As you will recall from fourth grade (yes, Sister, I promise I'm listening, put down dat ruler please!), at about this time, the Brits, French and Spanish were busy fussing about things like primogeniture and feudal estates or 30 year wars (give or take a decade or two). Meanwhile, the Dutch were trading the astrolabes off everybody. While most nations were taxing, taking, shooting and sinking other folks, the Dutch were building ships for merchandise not munitions. In addition to promoting free trade, free ports and building ships designed to minimize labor and increase cargo, the wooden shoe crew knew they needed accountability…..and that meant accounting.
Each ship sailed with enough of an allowance to provide for the needs of the ship, the officers and the crew during the voyage as well as for the purchase of the goods to be brought back. Unless you are an MBA, you may have already realized that having the most money available for purchase of goods for cargo might make you a very wealthy captain when and if you got home safely and when and if the ship's owners whacked the profit up with you.
Now even if you are an MBA, you may already realize that this might lead captains not to be too free with money, fresh fruit and grog with the crew. In fact, the crew had little control over anything except what they ate....er; rather how much they ate of what was served. (Don't get tired we're almost to the point.)
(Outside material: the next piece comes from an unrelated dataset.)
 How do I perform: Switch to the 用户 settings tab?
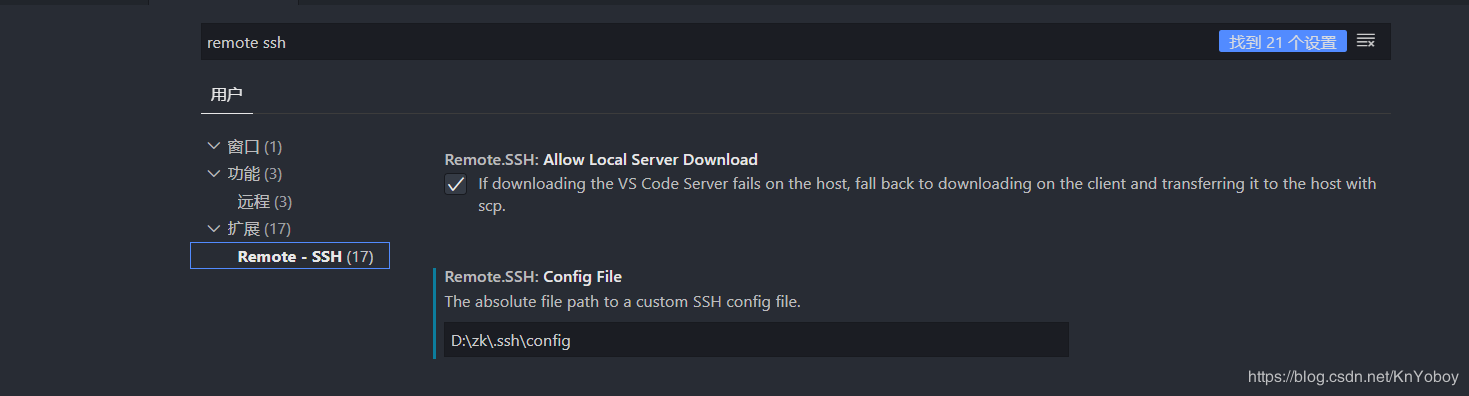coord(226,95)
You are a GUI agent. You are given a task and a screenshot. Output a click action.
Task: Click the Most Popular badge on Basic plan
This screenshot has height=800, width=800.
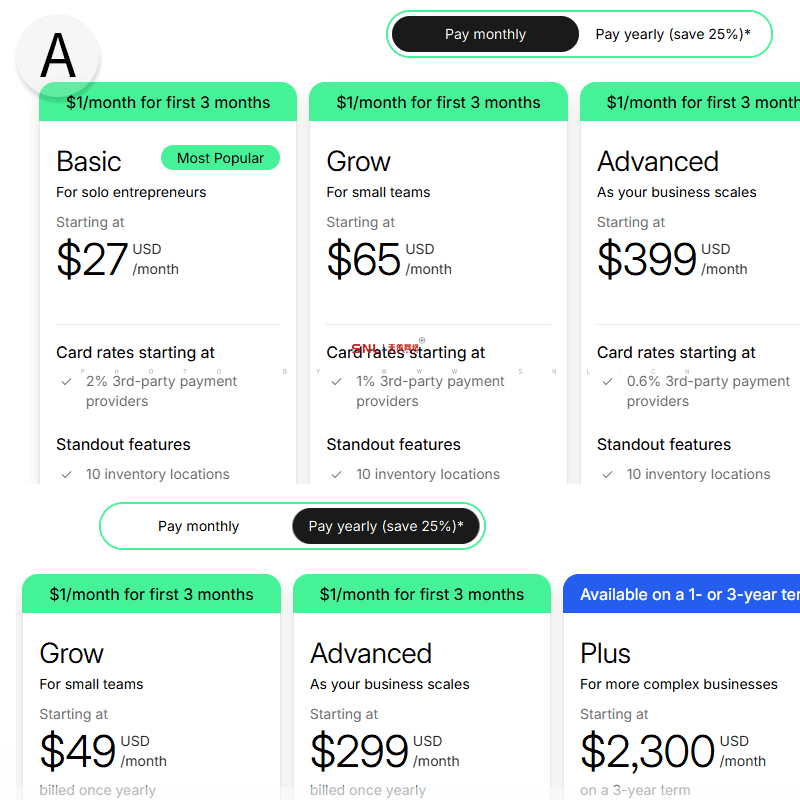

Anyway, the English sailors introduced an entrepreneurial and democratic spin on the rules laid down by the accountants. Since their main compensation was not set till the end of each voyage and then only by the random price for cargo in the port when they arrived, the sailors tried to find a way to match their efforts to their ship’s success.
Their provisions were mostly beans and salt pork. If you didn't eat all the salt pork on your plate, the cook could rend the scraps down to a kind of tallow which on board ship was called slosh or slush. The slush was used to make candles to fuel lanterns, or to grease capstans, masts or blocks. But sailors found that some ports into which they sailed lacked animals and thus those folks had little tallow or slush to make their own candles, etc......so they would pay a premium for the slush. The money that was gained from the sale was used by the crew for needed repairs that the bean counters either didn't envision or wouldn't pay for.
And thus, on this day (give or take a decade or two), the special account from the slush or the "slush fund" was established.